Lippi accolse l'eredità del suo predecessore: mantenne le scelte fatte da Montanari per i mesi a venire e gestì in sua vece il Premio Urania, il cui primo laureato, Vittorio Catani, fu pubblicato all'inizio del 1990. In seguito Lippi creò la collana mensile Urania Horror e la collezione di antologie Omnibus del fantastico. Negli anni successivi l'attenzione verso la sf italiana aumentò grazie al "caso" Valerio Evangelisti, il primo autore ad essere pubblicato su Urania più volte e al di fuori del Premio per gli inediti (da lui vinto nel 1993). Tale attenzione è stata mantenuta anche in seguito, quando Urania ha pubblicato i romanzi di Luca Masali, Nicoletta Vallorani, Franco Ricciardiello e Francesco Grasso. A questa "new wave" italiana ha corrisposto una particolare attenzione ai generi del fantastico puro, mentre è in questo periodo che Urania ha trasformato radicalmente la sua veste grafica, passando al formato tascabile ormai familiare. Negli ultimi quindici anni la collana è andata incontro a vari problemi, ma il suo ingresso nel XXI secolo è avvenuto all'insegna di un riaccostamento alla sua classica tradizione, riaccostamento che si riflette tanto nelle proposte editoriali (hard sf, avventura, thriller) quanto nell'aspetto grafico e formale.

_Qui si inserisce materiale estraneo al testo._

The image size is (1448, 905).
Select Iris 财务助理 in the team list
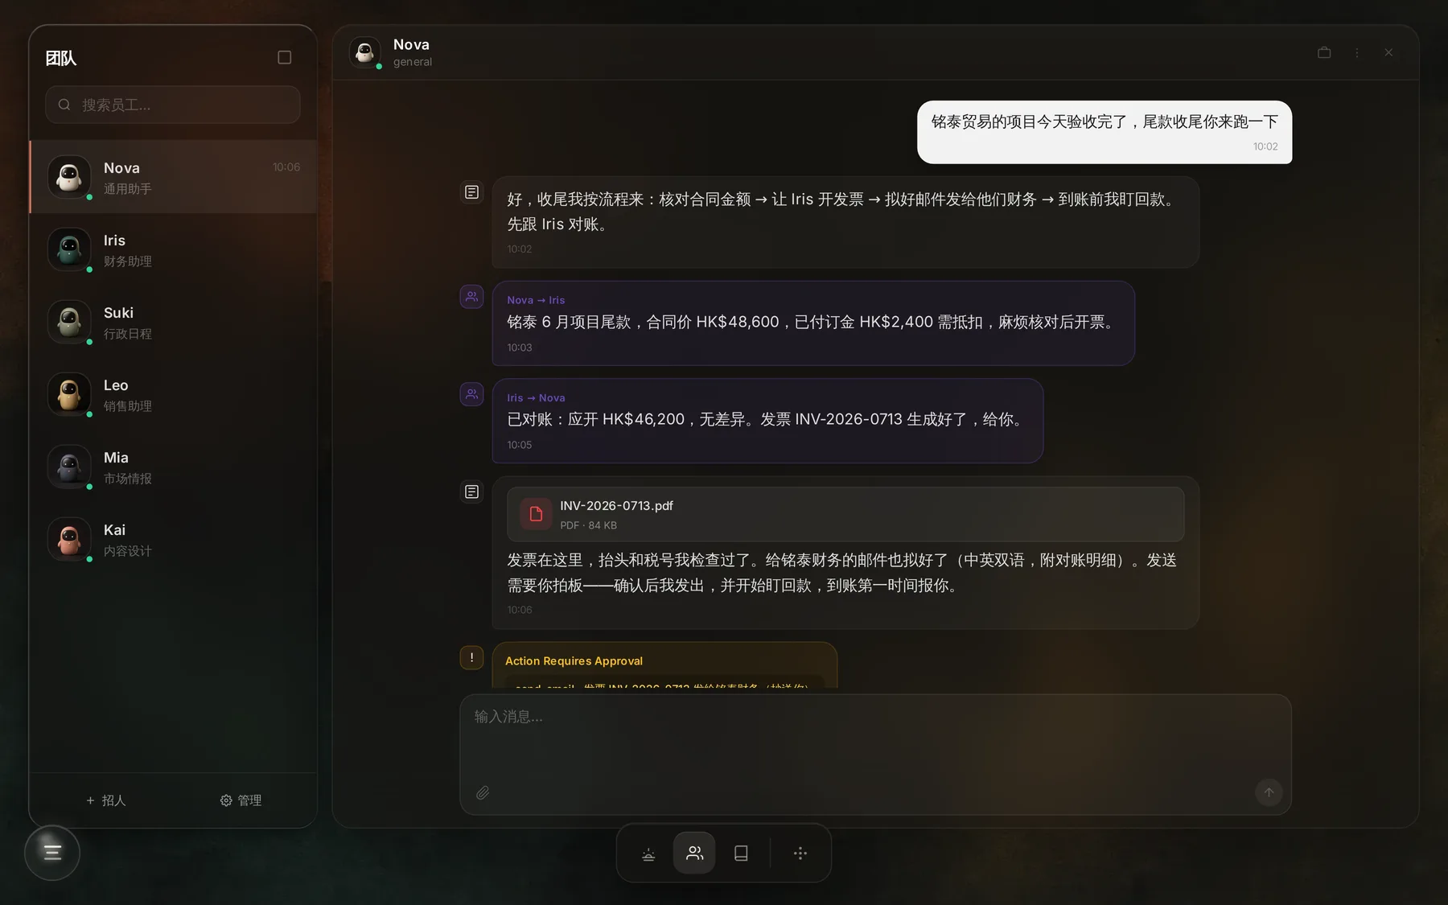pyautogui.click(x=174, y=249)
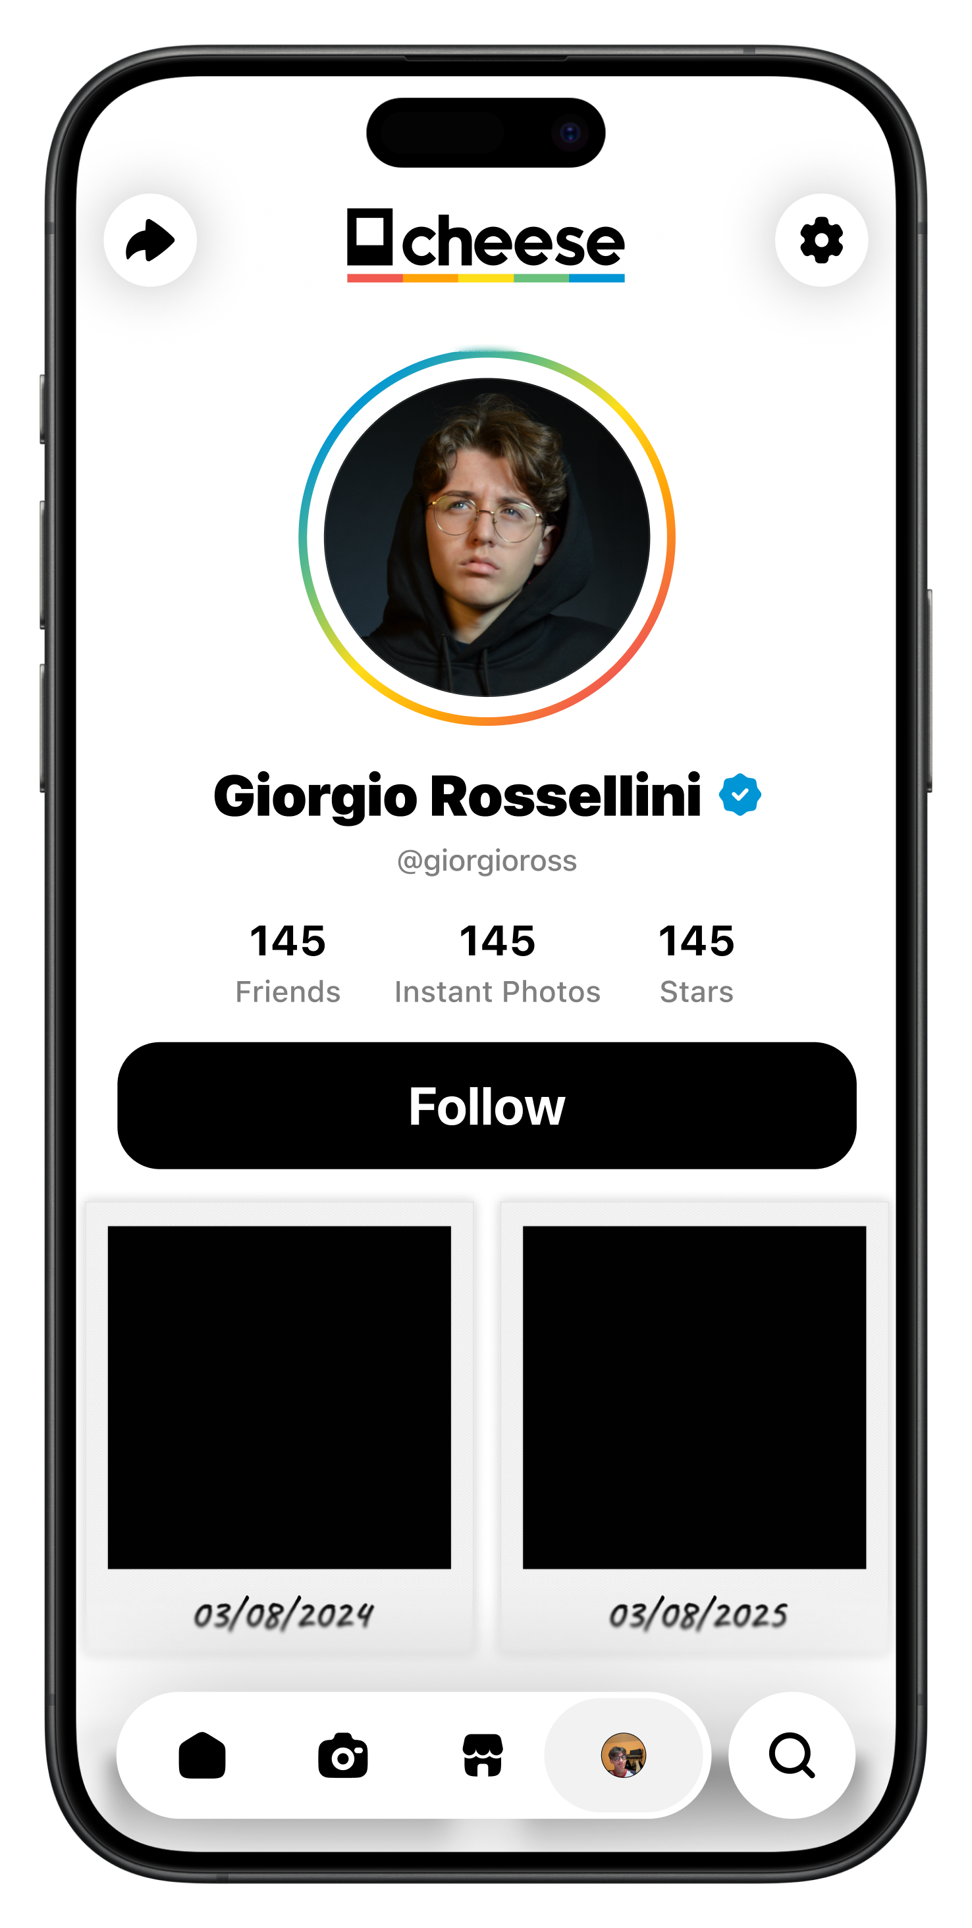Tap the share arrow icon
Image resolution: width=972 pixels, height=1928 pixels.
pos(150,240)
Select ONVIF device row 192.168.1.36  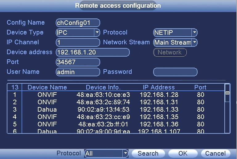pos(116,124)
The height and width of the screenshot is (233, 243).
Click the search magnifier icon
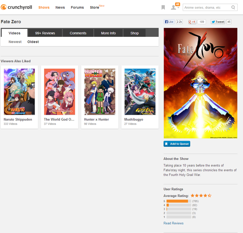[x=233, y=7]
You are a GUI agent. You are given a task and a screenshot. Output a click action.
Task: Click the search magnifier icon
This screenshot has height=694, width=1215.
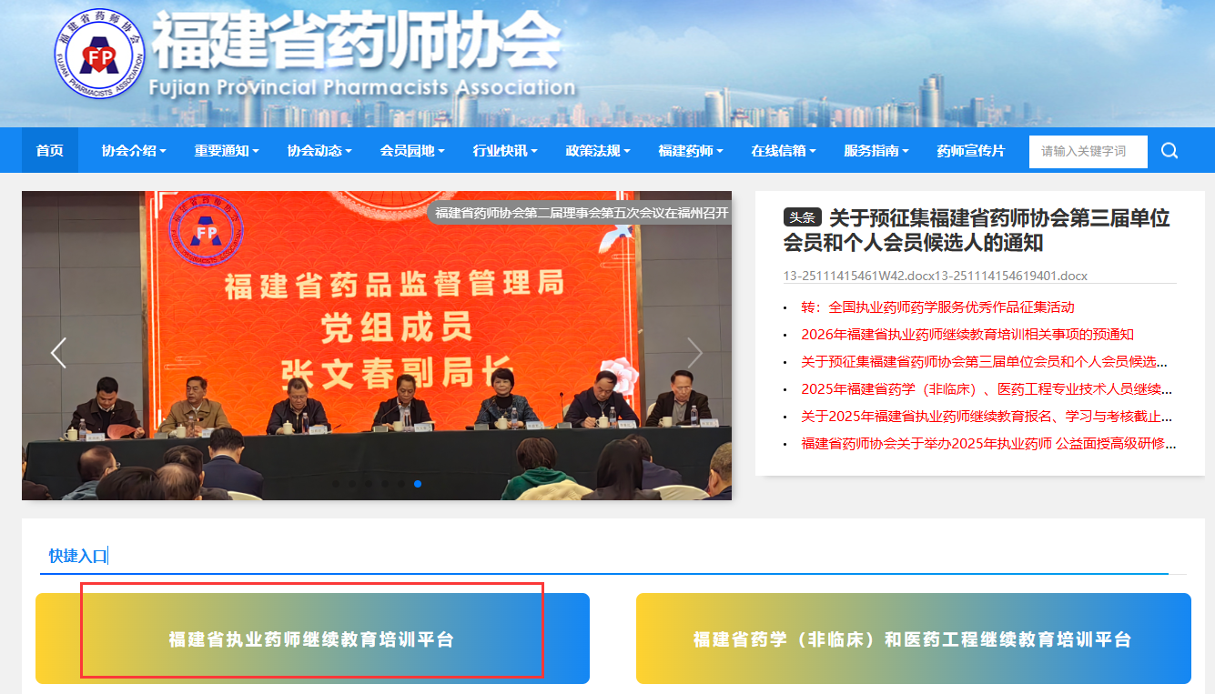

Tra i principali nuovi autori che si sono affacciati nel decennio ricordiamo Dan Simmons, Greg Egan, Robert J. Sawyer e Peter F. Hamilton. Il numero di pagine rimane un problema centrale, e la difficoltà di pubblicare i lunghi romanzi oggi tanto in voga viene talora aggirata con l'espediente di suddividerli in più volumi.

Pro:

Ha traghettato Urania nel futuro, come del resto avevano fatto tutti gli altri prima di lui! Il vantaggio di Lippi, se vogliamo, è che il futuro in questione è ormai il sognato e fatidico XXI secolo, gli anni 2000. Dicono che di questo Lippi sia particolarmente soddisfatto (contento lui...).

Contro:

Qualcuno sostiene che non finisca i cicli che ha cominciato a pubblicare (il fatto è che a volte la qualità cala a picco, oppure i successivi romanzi hanno una lunghezza impossibile). Che prediliga alcuni aspetti della fantascienza a scapito di altri e che, nella rotazione dei vari generi, per essere troppo ecumenico rischi a volte di perdere di vista la sua "linea editoriale".